Una de las cosas que hay que tener siempre en cuenta al hablar de Gianotti es la impecable técnica con que hacía todo: el hombre era un constructor capacísimo, sabía elegir directores de obra y estaba al tanto de cada novedad tecnológica. La Güemes tenía en su tercer subsuelo un sistema de maquinarias y tecnología único en sus momento, y el teatro del segundo subsuelo era, además de muy hermoso y de doble altura, dueño de un piso basculante de hormigón. Cuando se daba un baile o se organizaba una milonga, se lo ponía horizontal: cuando había teatro o conciertos, se lo inclinaba levemente para crear hileras de sillas.

Quien mire la torre/faro, tarea hoy más difícil por la proliferación de bodrios altísimos en el microcentro, verá que es pariente de sangre de la del Molino, aunque más sencilla. En los diseños de obra, la torre se alza sobre una suerte de bulbo muy Art Nouveau y remata un último piso muy ornado y trabajado como para marcar una mansarda. El diseño que se construyó es mucho más seco, con altos muros lisos, unos pequeños bow windows allá arriba y unas torrecitas en hilera hacia Perón. Los dos volúmenes más bajos, sobre Florida y San Martín, muestran frentes mucho más ornados y texturados, con cupulines y un gran arco de entrada. Este tratamiento todavía puede adivinarse en la vandalizada fachada de San Martín, pero no en la de Florida. Sobre este lado, un incendio les permitió a los modernistas sosos intervenir en la obra de Gianotti, creando una mediocre fachada de oficina suburbana y cegando el primer tramo de la galería para ganarse algunos metritos para alquilar.

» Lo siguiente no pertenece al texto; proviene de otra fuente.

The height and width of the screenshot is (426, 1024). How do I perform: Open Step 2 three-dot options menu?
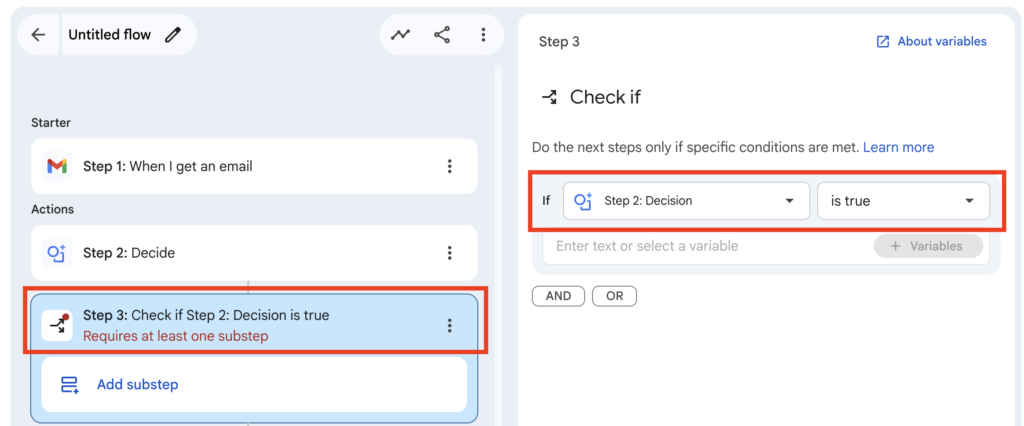(x=450, y=253)
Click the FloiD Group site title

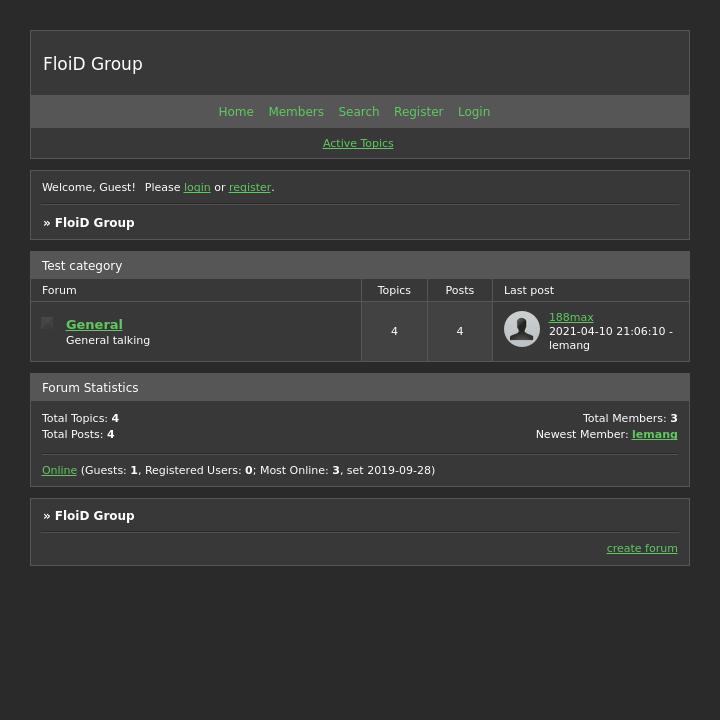click(x=93, y=64)
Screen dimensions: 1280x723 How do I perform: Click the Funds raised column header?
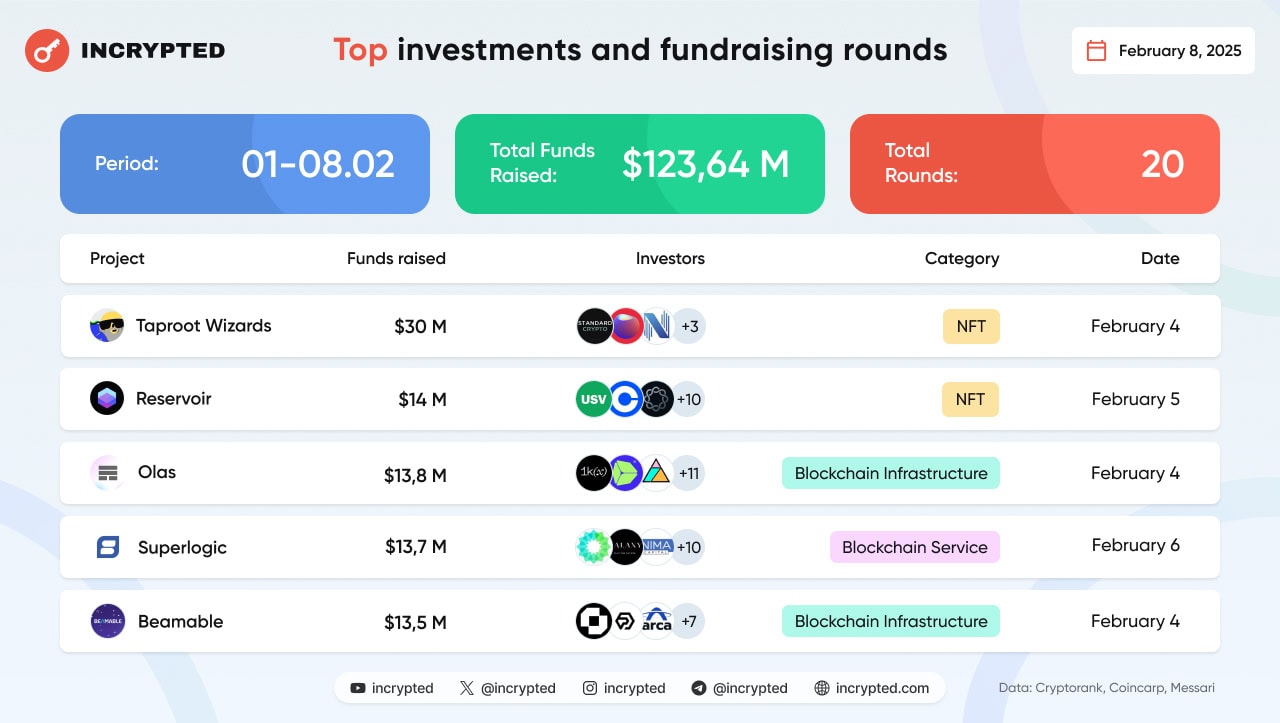tap(396, 258)

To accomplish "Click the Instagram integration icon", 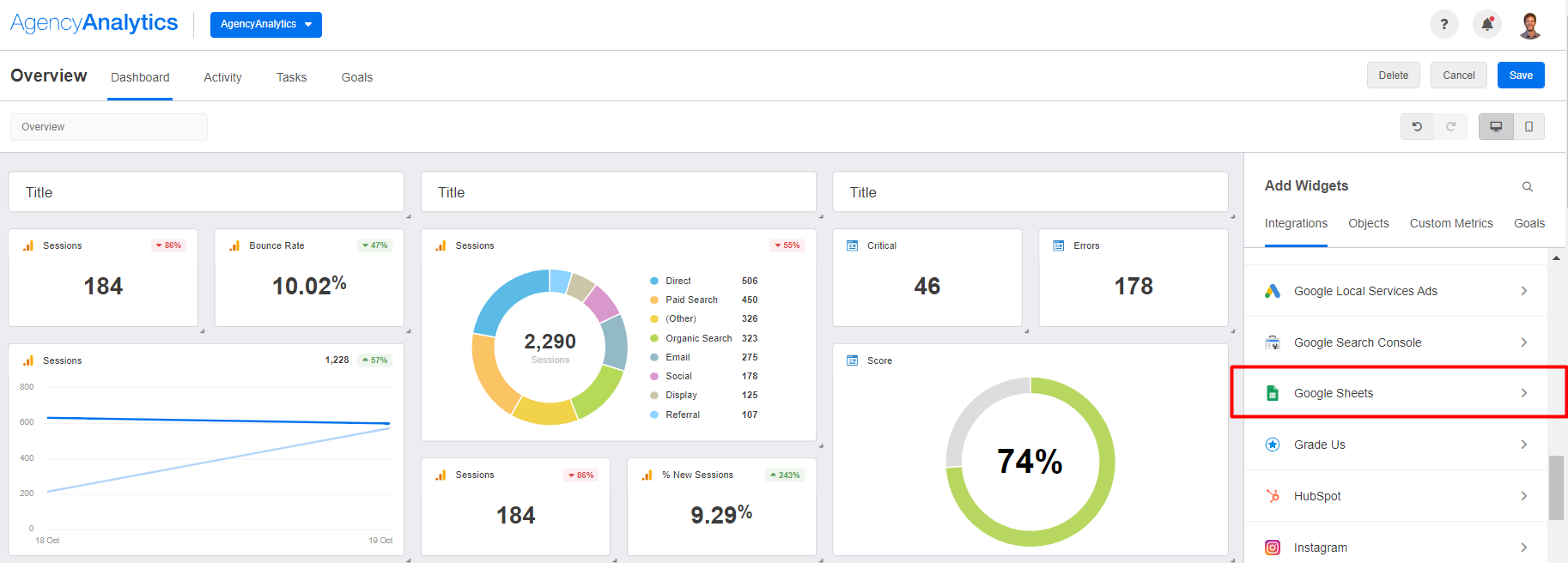I will 1273,548.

La Güemes tuvo de movida una imagen contradictoria y mezclada. Era una obra imperial y moderna en una calle de moda, con lo que sus locales se poblaron enseguida con comercios de primera. Pero hacia abajo el teatro y el salón de baile se despegaron de la pacatería de hace un siglo, dándole un tono risqué. Para peor, la mayoría del espacio hacia arriba no era de oficinas, como hoy, sino de “departamentos de solteros”. Digamos que después del horario de comercio, el lugar era frecuentado por otro tipo de clientes.

Lo que no justifica la decadencia abandónica en la que cayó el edificio con los años. Para cuando comenzaron a rescatarla, la Güemes era víctima de esa confusión entre progreso y novedad tan argentina, y daba pena ver algo tan bello tan vandalizado y estropeado. Una nueva administración comenzó a ordenar el espacio y lanzó un programa de intervención que arrancó con el sector central del pasaje peatonal. Lo que resurgió fue glorioso, un espacio mágico, ornado como ya nada se ornamenta, con un tratamiento lanzado y a la vez impecablemente pensado y ordenado. Hasta volvieron a brillar esas raras lámparas que bordean los arcos del entrepiso, como sosteniendo el rusticado de la bóveda. La limpieza permitió ver los detalles de Gianotti, importados y pensados a medias con su hermano, y deleitarse con los tantísimos bronces que marcan las ascensores. Por ahí andan capiteles pseudobizantinos y hasta algún guerrero narigón, más azteca que otra cosa.

El programa siguió hasta completar la galería, incluyendo un ordenamiento de la cartelería de los locales y un despeje general de aperturas que hasta permitió encontrar fragmentos de cerramientos ya olvidados. Y comprobar que también en la Güemes los genios del marketing reemplazaron buenos bronces por vidrios atornillados... Hacia arriba, cada vez que un inquilino se va, entra la cuadrilla a arrancar divisiones, Durlocks, paneles, moquettes y demás porquerías. Se restauran los pisos, se repone todo lo posible, se pinta de blanco y se prohíbe por contrato volver a estropear el lugar, marketing o no marketing. En pleno renacimiento, el edificio vuelve gradualmente a ser lo que fue, y su teatro, ahora el Piazzolla, fue una de las sorpresas inesperadas. Lo habían cerrado a candado y los nuevos administradores lo encontraron polvoriento, abandonado pero intacto. Es, de hecho, una pieza única del ornamento Art Noveau por lo alto.

Lo que asombra es que la obra de la Güemes tomó apenas tres años, de 1912 a 1915, y que para cuando la terminó Gianotti ya estaba trabajando en el Molino.